» **Pixel coordinate grounding data**:
· · · · ·

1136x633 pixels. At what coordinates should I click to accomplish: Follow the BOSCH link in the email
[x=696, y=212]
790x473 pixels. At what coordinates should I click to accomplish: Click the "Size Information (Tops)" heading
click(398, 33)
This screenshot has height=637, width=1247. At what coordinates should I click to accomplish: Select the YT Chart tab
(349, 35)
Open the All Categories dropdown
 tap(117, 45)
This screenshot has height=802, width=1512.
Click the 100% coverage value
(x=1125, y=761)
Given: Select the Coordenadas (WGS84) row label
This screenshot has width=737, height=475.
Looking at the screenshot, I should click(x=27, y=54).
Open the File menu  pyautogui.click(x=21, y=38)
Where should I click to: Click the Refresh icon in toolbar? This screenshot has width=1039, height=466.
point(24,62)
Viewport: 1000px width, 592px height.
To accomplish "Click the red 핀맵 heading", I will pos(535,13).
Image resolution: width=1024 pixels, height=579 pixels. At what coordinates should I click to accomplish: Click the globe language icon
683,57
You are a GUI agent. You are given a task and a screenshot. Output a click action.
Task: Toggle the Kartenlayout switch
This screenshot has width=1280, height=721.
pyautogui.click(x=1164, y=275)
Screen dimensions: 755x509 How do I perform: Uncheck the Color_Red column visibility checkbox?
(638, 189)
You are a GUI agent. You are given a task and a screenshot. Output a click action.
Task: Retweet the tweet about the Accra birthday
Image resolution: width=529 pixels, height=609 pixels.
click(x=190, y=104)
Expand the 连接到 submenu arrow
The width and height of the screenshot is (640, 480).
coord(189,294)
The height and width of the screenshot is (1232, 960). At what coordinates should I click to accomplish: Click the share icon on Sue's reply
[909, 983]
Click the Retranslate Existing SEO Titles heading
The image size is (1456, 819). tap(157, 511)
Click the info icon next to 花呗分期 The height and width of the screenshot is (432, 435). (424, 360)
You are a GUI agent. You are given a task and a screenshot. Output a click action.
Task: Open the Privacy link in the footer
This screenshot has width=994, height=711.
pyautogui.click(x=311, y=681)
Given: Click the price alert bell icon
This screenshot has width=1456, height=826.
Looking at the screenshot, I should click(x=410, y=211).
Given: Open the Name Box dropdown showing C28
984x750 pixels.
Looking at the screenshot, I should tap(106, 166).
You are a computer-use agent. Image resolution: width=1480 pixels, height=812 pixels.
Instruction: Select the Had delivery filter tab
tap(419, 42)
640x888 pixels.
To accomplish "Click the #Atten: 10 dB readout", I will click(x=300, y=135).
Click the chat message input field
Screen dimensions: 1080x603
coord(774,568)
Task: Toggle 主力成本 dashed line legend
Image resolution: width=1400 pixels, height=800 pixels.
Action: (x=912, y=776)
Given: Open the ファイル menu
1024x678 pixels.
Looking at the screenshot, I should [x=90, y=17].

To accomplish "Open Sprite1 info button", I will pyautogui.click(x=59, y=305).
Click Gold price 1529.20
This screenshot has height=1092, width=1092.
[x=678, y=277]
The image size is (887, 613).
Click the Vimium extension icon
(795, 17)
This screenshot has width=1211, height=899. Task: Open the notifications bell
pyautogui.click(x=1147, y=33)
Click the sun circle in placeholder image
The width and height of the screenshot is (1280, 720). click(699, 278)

· · · · ·

Which lines in the records above contain the string "price"? Copy each one.

Given: Click the price alert bell icon
Click Gold price 1529.20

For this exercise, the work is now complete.